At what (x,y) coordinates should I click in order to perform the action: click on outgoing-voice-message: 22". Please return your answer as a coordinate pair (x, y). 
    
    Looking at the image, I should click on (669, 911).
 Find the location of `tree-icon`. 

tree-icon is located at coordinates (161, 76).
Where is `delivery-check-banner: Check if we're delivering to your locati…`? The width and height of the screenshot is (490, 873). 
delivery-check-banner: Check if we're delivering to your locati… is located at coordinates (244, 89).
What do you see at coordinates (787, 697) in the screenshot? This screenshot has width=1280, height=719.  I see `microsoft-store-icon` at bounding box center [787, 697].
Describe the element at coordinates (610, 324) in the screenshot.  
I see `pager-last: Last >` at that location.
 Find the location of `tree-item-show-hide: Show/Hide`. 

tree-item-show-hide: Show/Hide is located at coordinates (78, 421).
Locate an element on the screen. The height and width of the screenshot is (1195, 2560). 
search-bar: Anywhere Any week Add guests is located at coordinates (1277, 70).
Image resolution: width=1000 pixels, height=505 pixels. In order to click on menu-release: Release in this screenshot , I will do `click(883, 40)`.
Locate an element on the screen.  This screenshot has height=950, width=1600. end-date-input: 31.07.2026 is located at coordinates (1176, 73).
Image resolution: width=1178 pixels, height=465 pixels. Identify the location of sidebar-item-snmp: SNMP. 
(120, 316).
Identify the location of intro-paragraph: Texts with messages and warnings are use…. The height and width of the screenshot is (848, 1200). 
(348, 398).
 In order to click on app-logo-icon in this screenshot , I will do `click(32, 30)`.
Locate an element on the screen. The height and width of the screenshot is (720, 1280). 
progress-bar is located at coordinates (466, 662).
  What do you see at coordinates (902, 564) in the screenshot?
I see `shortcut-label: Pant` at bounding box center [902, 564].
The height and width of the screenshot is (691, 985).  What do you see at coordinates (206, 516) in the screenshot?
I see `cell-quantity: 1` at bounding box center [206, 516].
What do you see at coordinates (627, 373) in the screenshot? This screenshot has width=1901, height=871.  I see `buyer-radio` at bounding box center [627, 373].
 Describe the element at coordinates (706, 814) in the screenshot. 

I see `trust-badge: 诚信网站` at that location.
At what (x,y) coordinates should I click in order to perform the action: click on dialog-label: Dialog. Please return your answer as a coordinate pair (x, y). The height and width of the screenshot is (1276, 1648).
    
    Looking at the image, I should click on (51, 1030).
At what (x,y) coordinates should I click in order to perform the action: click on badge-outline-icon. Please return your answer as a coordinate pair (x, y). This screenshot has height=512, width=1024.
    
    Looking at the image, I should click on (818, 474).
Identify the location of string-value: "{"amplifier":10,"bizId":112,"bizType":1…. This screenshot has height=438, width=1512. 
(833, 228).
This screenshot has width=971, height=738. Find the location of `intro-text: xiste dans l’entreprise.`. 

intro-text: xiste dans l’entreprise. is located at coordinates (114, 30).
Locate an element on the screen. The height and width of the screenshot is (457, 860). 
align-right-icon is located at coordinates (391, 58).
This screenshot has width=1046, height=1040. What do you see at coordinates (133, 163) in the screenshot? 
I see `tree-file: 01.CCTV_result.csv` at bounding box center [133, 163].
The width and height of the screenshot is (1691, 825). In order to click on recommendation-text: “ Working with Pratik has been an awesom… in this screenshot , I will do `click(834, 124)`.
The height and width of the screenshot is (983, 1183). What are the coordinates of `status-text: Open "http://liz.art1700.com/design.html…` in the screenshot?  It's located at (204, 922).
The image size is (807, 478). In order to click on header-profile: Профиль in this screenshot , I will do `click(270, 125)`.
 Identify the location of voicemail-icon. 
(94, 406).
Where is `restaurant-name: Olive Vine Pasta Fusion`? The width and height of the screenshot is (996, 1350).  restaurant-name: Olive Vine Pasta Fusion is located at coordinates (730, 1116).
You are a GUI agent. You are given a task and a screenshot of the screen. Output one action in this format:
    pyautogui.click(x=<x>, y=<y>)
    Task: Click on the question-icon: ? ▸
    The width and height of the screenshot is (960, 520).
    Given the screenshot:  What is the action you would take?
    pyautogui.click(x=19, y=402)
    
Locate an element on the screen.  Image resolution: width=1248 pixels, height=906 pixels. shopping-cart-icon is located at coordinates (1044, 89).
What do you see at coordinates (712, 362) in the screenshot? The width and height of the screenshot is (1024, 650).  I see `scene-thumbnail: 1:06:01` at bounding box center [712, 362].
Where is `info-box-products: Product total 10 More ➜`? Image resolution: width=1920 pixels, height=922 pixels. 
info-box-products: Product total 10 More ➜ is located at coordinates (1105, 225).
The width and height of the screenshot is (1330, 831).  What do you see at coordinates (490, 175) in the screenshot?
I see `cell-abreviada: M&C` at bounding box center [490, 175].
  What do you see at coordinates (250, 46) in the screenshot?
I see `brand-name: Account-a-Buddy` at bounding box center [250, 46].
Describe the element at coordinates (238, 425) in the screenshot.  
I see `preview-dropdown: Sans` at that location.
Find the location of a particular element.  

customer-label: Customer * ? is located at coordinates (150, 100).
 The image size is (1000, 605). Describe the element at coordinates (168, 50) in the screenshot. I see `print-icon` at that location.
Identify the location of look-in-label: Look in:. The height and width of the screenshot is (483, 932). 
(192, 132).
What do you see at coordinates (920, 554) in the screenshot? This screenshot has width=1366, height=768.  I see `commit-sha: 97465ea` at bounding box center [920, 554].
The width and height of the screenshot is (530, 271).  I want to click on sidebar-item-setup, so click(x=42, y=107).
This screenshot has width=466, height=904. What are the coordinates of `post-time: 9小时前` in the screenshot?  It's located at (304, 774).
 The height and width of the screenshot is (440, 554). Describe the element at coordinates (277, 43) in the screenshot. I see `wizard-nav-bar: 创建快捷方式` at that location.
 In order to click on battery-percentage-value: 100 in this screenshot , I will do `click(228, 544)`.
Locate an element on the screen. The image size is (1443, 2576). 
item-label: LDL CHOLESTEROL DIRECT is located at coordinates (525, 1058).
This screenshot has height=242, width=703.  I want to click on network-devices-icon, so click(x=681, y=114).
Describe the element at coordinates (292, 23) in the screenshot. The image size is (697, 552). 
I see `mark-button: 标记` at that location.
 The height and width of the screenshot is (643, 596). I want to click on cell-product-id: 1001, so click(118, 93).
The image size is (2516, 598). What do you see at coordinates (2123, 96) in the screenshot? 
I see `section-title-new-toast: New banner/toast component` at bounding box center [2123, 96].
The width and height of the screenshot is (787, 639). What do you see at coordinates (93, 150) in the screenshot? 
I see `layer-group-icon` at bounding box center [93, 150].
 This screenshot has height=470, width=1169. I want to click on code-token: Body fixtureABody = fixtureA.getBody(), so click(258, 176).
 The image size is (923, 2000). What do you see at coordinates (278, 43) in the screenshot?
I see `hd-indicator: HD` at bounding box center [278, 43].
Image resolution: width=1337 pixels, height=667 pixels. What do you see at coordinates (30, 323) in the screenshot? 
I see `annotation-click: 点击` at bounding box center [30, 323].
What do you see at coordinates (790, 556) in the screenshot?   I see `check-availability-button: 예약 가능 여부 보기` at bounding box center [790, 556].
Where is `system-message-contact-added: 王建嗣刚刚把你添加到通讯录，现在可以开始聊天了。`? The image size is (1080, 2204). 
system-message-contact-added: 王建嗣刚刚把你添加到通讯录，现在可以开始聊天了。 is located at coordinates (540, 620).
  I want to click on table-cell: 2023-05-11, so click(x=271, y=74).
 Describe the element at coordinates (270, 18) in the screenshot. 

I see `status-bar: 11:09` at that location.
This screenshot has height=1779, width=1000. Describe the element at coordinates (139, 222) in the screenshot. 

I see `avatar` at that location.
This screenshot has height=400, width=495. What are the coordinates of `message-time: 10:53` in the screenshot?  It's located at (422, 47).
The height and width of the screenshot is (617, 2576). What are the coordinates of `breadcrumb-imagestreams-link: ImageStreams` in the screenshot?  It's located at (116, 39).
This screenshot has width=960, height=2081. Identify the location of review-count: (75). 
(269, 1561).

════════════════

* What is needed: List every line of the listing above that contains the string "value". Case counts.

* Exercise answer:
Identify the location of string-value: "{"amplifier":10,"bizId":112,"bizType":1…. This screenshot has height=438, width=1512. 
 In order to click on battery-percentage-value: 100 in this screenshot , I will do `click(228, 544)`.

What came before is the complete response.